We see that a successful backup reports success within 3 seconds:

23:08:48.709 [5251] <2> bpbrm main: ADDED FILES TO DB FOR ipndms_1403960921 1 /opt/openv/db/staging/DARS_DATA.db
23:08:51.902 [5251] <2> bpbrm main: client ipndms EXIT STATUS = 0: the requested operation was successfully completed

 

So, unless there is a real network failure between master and media server, all processes will need to be logged and checked. 
I am not sure about all of them - Support will be able to tell you which logs are needed with increased logging levels.

rsm_gbg
Level 5

I have a case with support and we are testing a few things.

No results as of yet but I will post any solutions/answers when I get them.

Marianne
Moderator
Moderator
Partner    VIP    Accredited Certified

Hopefully your Support engineer has asked for bpbrm on the media server and bpbkar on the master?

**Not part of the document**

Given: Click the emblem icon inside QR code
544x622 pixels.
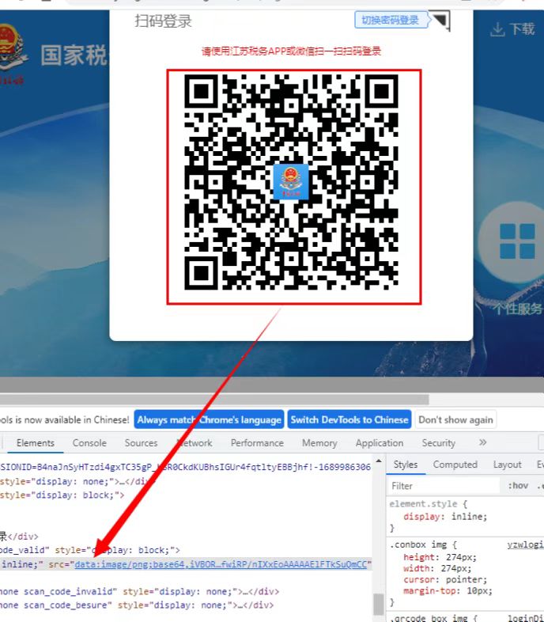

The 'broken pipe' seems to indicate a connection issue between these 2 processes.

rsm_gbg
Level 5

Hi,

 

This post got a bit sidelined...

Yes I think I solved it, think...

There was a stray sticker that had went off a tape inside the library.
It was discovered when a tape was ejected without a sticker!
After pulling the library apart and removed the sticker the problem dissappeared.

For what ever reason the sticker must have been in a very odd spot to cause such strange behaviour.
And why just the Vault?
Maybe vault does a scan of all the tapes and thus hit the sticker "bug"  all the time?
One could only speculate!

- Roland